As to the nationality of the claim, which is challenged, the Commission refers to the principles expounded in paragraph 3 of its opinion and decision rendered in the case of William A. Parker on March 31, 1926. On the record as presented the Commission decides that the claimants were by birth, and have since remained, American nationals.
3.
As to lack of diligence, or lack of intelligent investigation, on the part of the Mexican authorities, after the killing of Paul Neer had been brought to their notice, it would seem that in the early morning after the tragedy these authorities might have acted in a more vigorous and effective way than they did, and moreover, that both the special agent of the Attorney General of Durango (in his letter of November 24, 1924), and the Governor of that State, who proposed the removal of the Judge of Guanacevi, have shared this opinion. The Commission is mindful that the task of the local Mexican authorities was hampered by the fact that the only eyewitness of the murder was unable to furnish them any helpful information. There might have been reason for the higher authorities of the State to intervene in the matter, as they apparently did. But in the view of the Commission there is a long way between holding that a more active and more efficient course of procedure might have been pursued, on the one hand, and holding that this record presents such lack of diligence and of intelligent investigation as constitutes an international delinquency, on the other hand.
5.
It is not for an international tribunal such as this Commission to decide, whether another course of procedure taken by the local authorities at Guanacevi might have been more effective. On the contrary, the grounds of liability limit its inquiry to whether there is convincing evidence either (1) that the authorities administering the Mexican law acted in an outrageous way, in bad faith, in wilful neglect of their duties, or in a pronounced degree of improper action, or (2) that Mexican law rendered it impossible for them properly to fulfil their task. No attempt is made to establish the second point.

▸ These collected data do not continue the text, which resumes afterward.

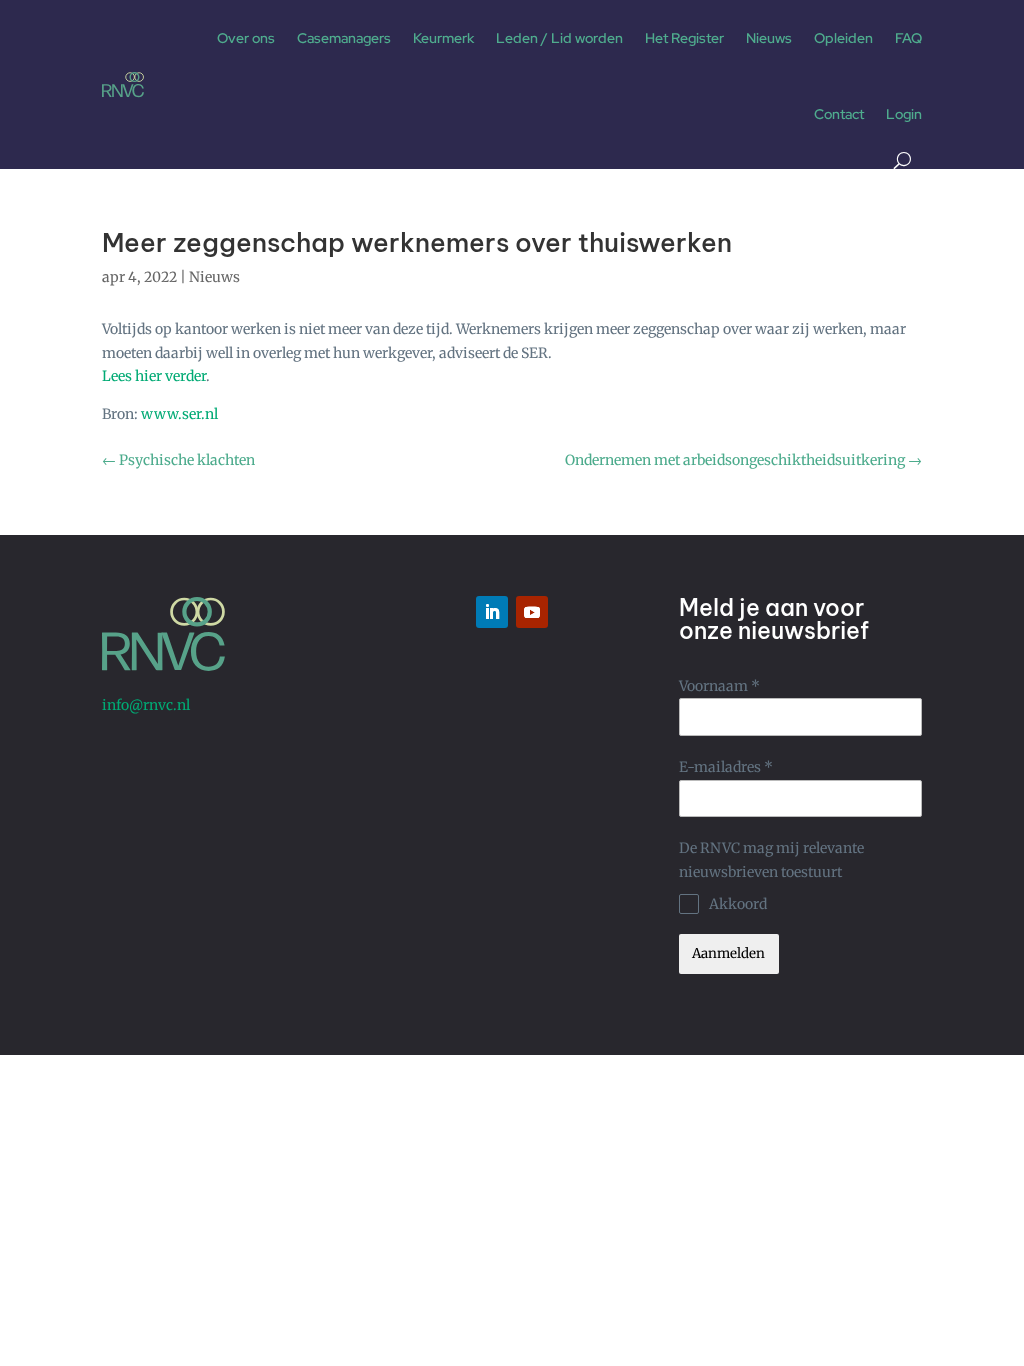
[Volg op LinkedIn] (492, 612)
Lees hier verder (154, 376)
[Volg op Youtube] (532, 612)
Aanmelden (728, 953)
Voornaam (719, 686)
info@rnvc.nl (146, 705)
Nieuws (769, 38)
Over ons (246, 38)
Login (904, 114)
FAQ (908, 38)
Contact (839, 114)
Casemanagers (344, 38)
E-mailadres (726, 767)
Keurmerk (443, 38)
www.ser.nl (179, 414)
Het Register (684, 38)
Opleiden (843, 38)
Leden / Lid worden (559, 38)
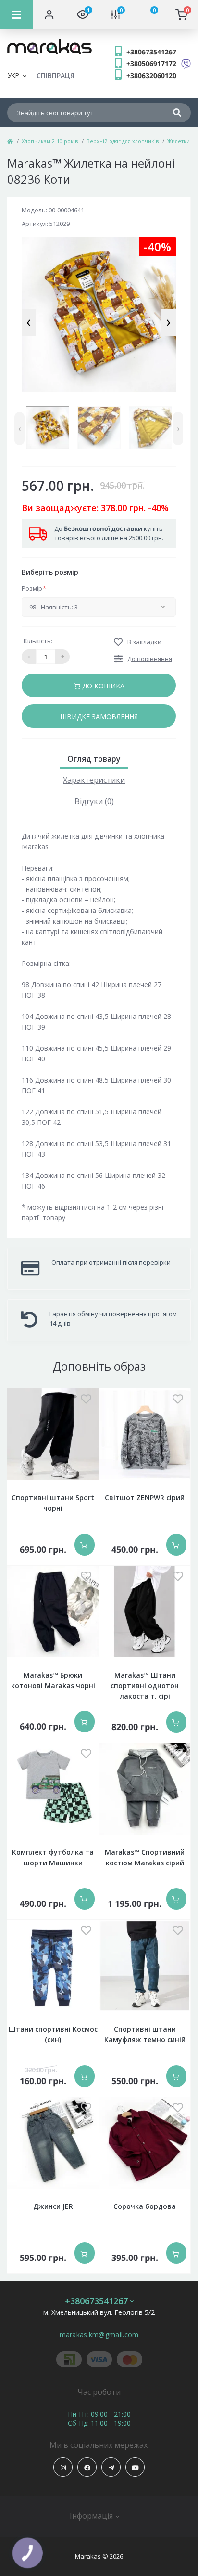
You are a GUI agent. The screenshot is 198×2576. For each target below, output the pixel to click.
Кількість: (38, 640)
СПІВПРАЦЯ (55, 75)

The first point is negatived by the full record of police and judicial authorities produced by the Mexican Agent, though the Commission feels bound to state once more that in its opinion better methods might have been used. From this record it appears that the local authorities, on the very night of the tragedy, November 16, went to the spot where the killing took place and examined the corpse; that on November 17 the Judge proceeded to the examination of some witnesses, among them Mrs. Neer; that investigations were continued for several days; that arrests were made of persons suspected; and that they were subsequently released for want of evidence. The American Agency in rebuttal offers nothing but affidavits stating individual impressions or suppositions. In the light of the entire record in this case the Commission is not prepared to hold that the Mexican authorities have shown such lack of diligence or such lack of intelligent investigation in apprehending and punishing the culprits as would render Mexico liable before this Commission.

Decision

6.
The Commission accordingly decides that the claim of the United States is disallowed.